Sharon Au was told to work less in Paris – so she started her own French academy
The former Mediacorp actress-host on what prompted her to invest S$100,000 of her own savings to teach people “the finer qualities of the French way of life."
Imagine living alone in Paris, with only a kitten to keep you company. Sure, your apartment has a breathtaking view of the Eiffel Tower and you enjoy visiting farmer’s markets on the weekends – but life is tied to work as an investment director in a private equity firm.
That’s until the Singaporean workaholic in you gets a wake-up call after being reported twice to your company’s Human Resource for sending emails after work hours and not leaving the office by 6pm. In other words, you were told to get a life.
So what do you do to fill all this work-free European-way-of-life spare time? If you’re former Mediacorp actress-host Sharon Au, you work more – by starting your own website about French food.
That would be Ti Yan Academy, an online academy “that teaches you the finer qualities of the French way of life”, explained Au. The portal, which takes its name from the Mandarin word for "experience", will offer courses, demonstration videos and interactive sessions with chefs hailing from both Singapore and France who will serve as mentors.
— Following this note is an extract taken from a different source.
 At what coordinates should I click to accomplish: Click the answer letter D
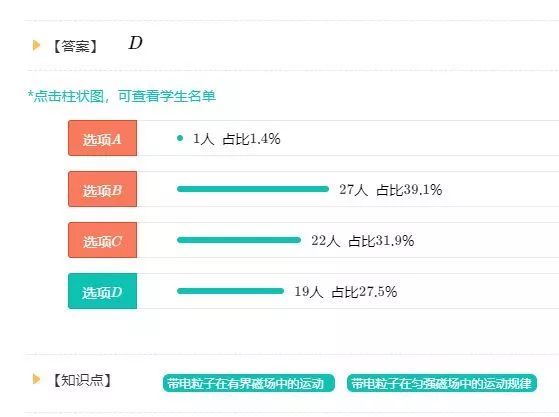click(x=135, y=43)
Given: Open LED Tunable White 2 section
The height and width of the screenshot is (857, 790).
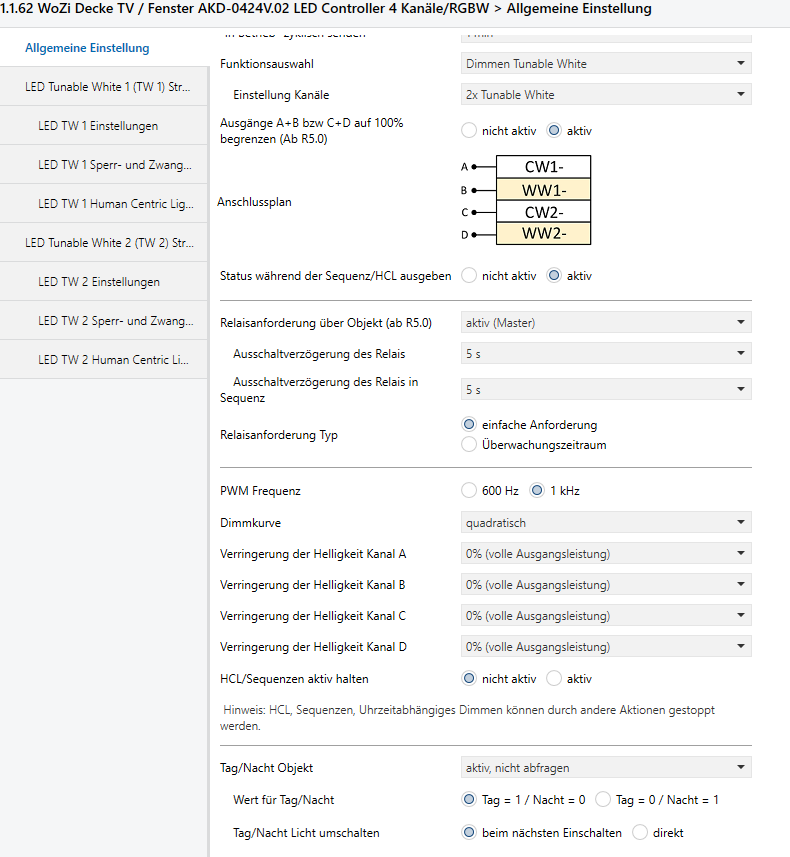Looking at the screenshot, I should click(x=108, y=243).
The self-professed “reliable workaholic” told CNA Lifestyle that for the first time in 44 years, she’s focusing on “being” instead of “working.”
And it all came about after “moving to Paris and starting life with a clean slate.” It was an experience that heightened her senses. “I became more acutely sensitive to what appeals to the five senses. I slowed down my walk, the speed in which I eat. And I was overwhelmed by French cuisine as it is now my staple,” she explained.
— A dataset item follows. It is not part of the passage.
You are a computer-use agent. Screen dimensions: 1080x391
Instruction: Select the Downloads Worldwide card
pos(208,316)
“Then I met (former CHIJ St Nicholas Girls' School classmate and Singaporean singer) Tanya Chua, who was in Paris for a professional pastry course. And I was inspired by how much passion a student had for mastering a perfect pastry.”
She added: “And I thought to myself, what about people like us who might not have the time nor privilege to fly to these famous academies for a few months, where do they learn from? What about those who don't speak French? And so, Ti Yan was born.”
Au shared her idea with a whole bunch of people including Singapore-based chefs Julien Royer from Odette, Sebastien Lepinoy from Les Amis, Gunther Hubrechsen from Gunther's, Vianney Massot of Restaurant Vianney Massot and Patrick Heuberger from Atout. The latter three are already on Ti Yan’s roster. “They are my support system!” she said.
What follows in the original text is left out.